Cultural Trends in the Victorian Era

Cultural Trends

The Victorian age was a time greatly influenced by cultural trends influenced the growing industrialization of the era.   Trends and movements such as The Great Exhibition of 1851, The Pre-Raphaelite Brotherhood, The Arts and Crafts Movement and the Medieval/Gothic Revival, transformed England into a culture with a passion for visual advancement.
In 1849, Paris held one of several national exhibitions, showcasing products of craft and industry.   Successfully hoping to advance interest in the industries, the idea of such an exhibition was emulated by the Great Exhibition of 1851 in London, England.   The idea of holding such an event in London was presented to Prince Albert by an engineer named John Scott Russell.   Although those of England did not favor the engineer, the plan for the exhibition won the favor of the Prince, with influence by the Queen since she “wanted Albert to be a success” (Dugan).   The Great Exhibition was commonly referred to as The Crystal Palace Exhibition, due to the cast-iron and glass building in which the fair was held.

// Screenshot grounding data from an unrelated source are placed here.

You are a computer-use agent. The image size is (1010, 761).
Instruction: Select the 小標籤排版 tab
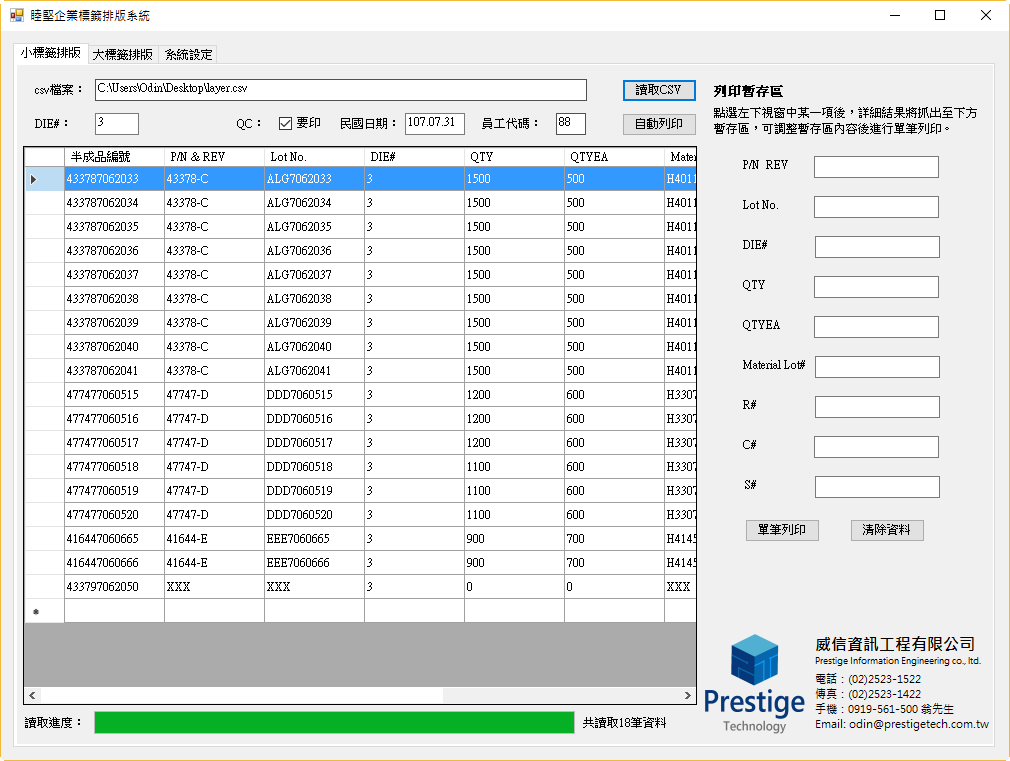51,53
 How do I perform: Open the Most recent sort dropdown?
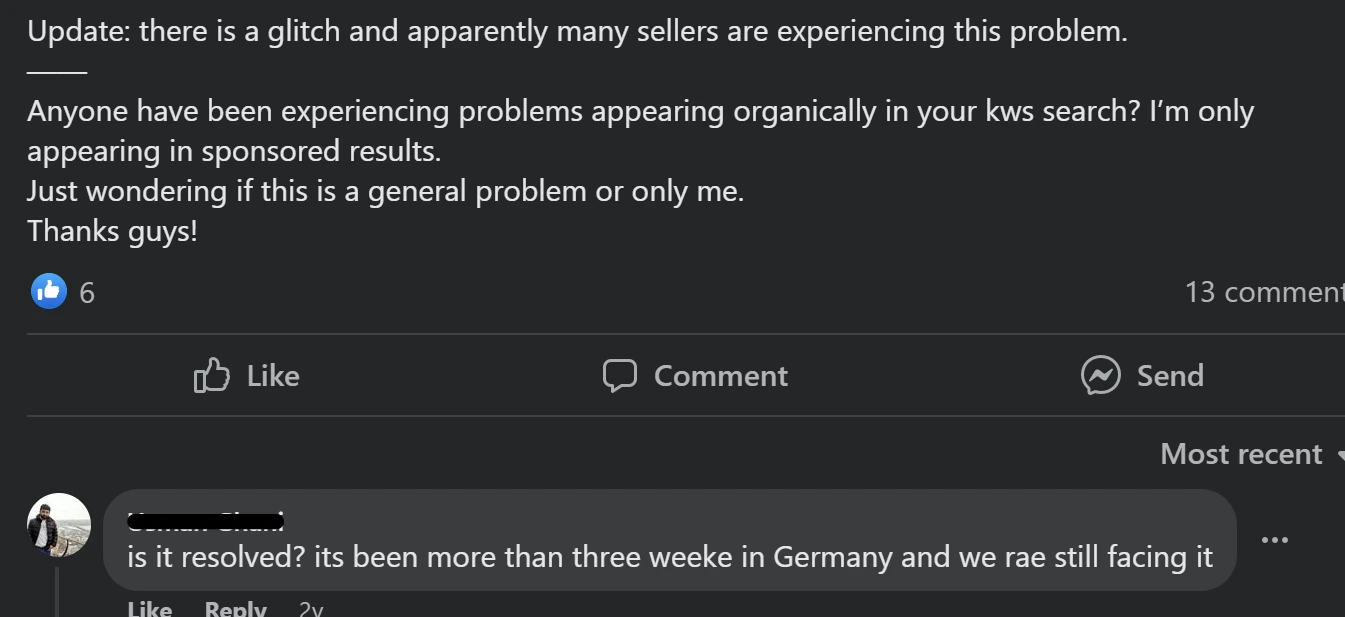click(x=1241, y=454)
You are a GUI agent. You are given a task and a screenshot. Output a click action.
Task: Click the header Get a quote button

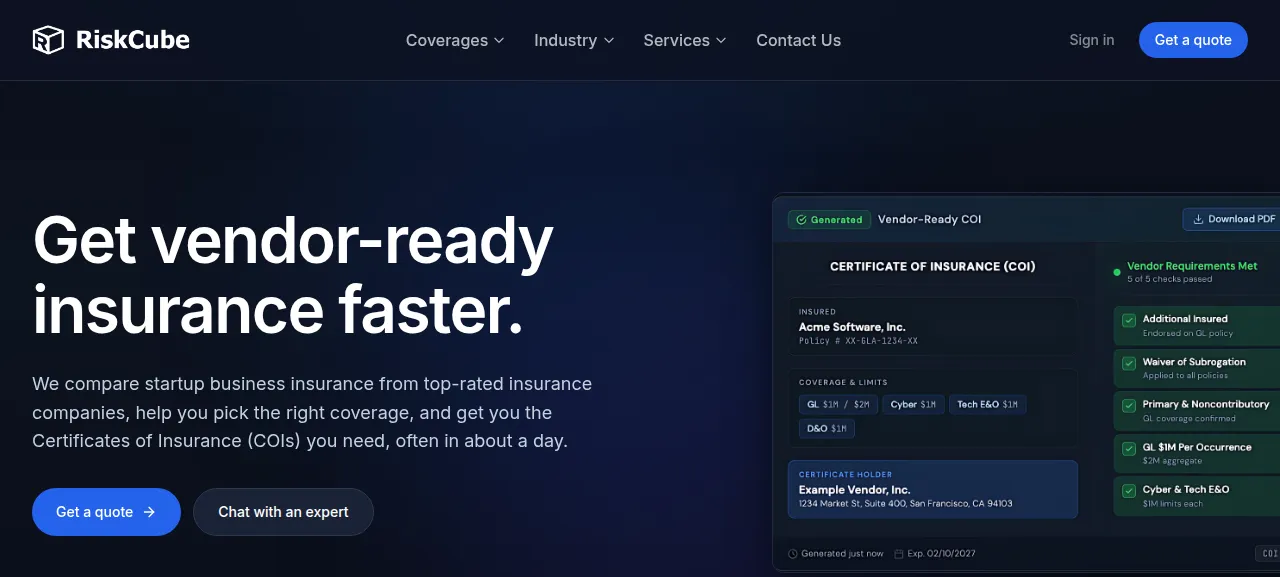point(1193,40)
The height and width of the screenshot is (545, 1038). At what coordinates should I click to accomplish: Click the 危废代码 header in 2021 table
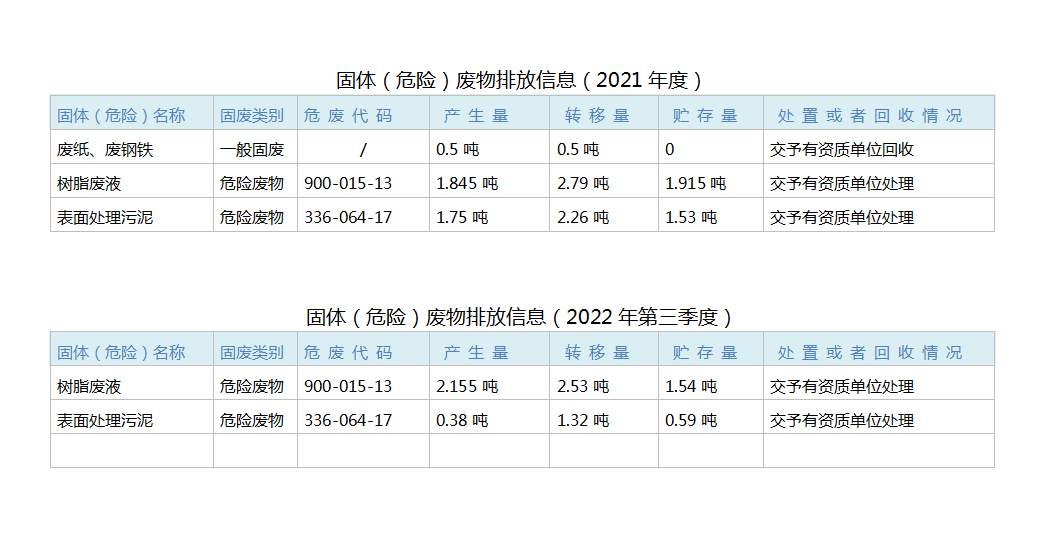tap(348, 116)
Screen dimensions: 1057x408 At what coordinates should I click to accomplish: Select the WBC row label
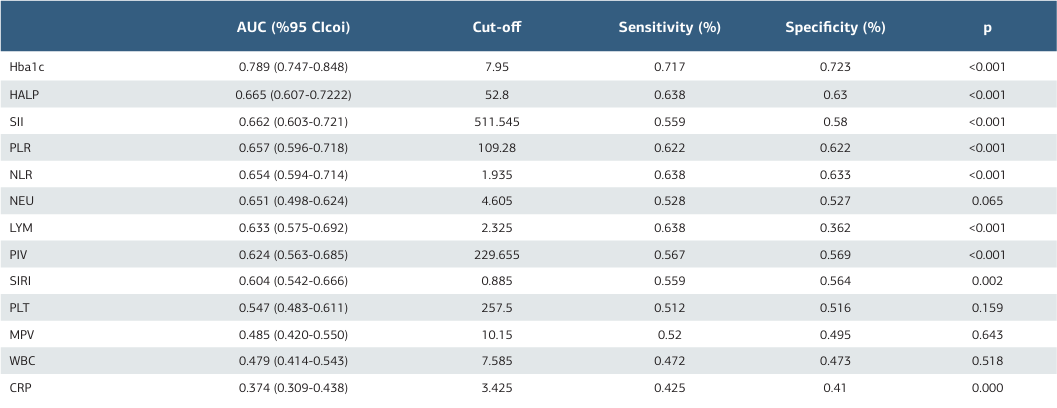pos(22,361)
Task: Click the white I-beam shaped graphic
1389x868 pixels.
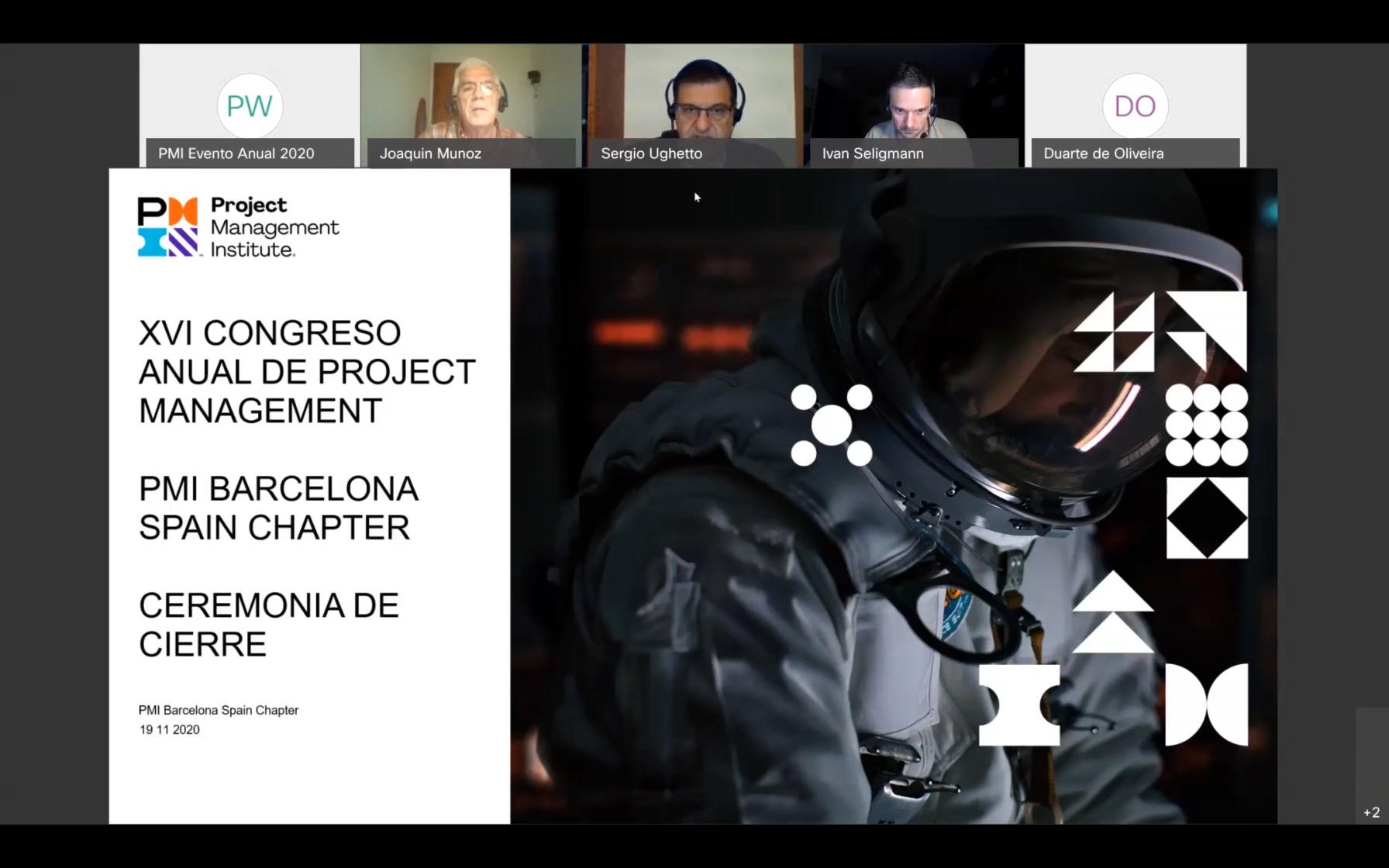Action: [1018, 704]
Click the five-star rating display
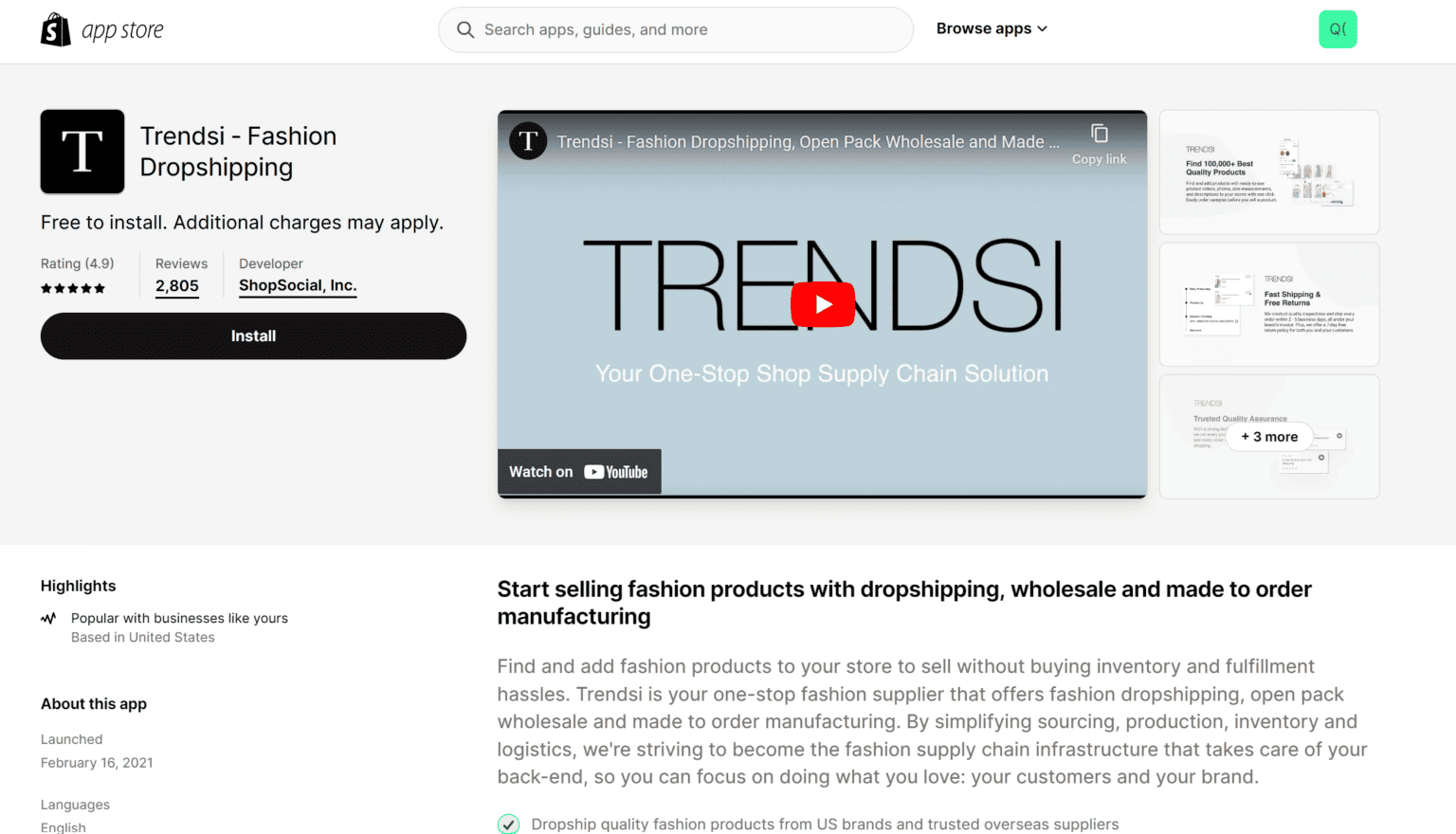This screenshot has width=1456, height=834. click(73, 288)
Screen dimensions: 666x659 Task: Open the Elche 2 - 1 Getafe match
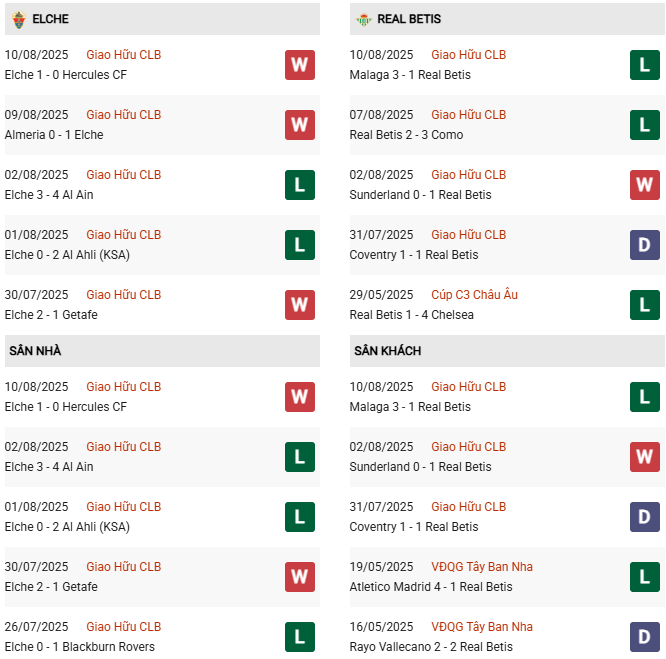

The Great Exhibition boosted Victorian culture, creating a vast appeal to a visual culture specifically.   London exploded with an array of “public amusements, popular shows, traveling exhibitions, circuses, sporting events, holiday resorts, and public gardens” (Broadview LIV).   This advancement in a culture that celebrated leisure time was even expanded to the working and lower classes, allowing them to entertain music and dance performances.   During this time, London landmarks commonly recognized today were established, such as museums and department stores.   Print technology also advanced, releasing “the world’s first illustrated weekly paper to hit newsstands, The Illustrated London News” (Broadview LV).
Since the Victorian’s became so fascinated with visual culture, naturally, painters of the era profited.   A style known as “Social Realism” became quite popular, with portrayals of contemporary...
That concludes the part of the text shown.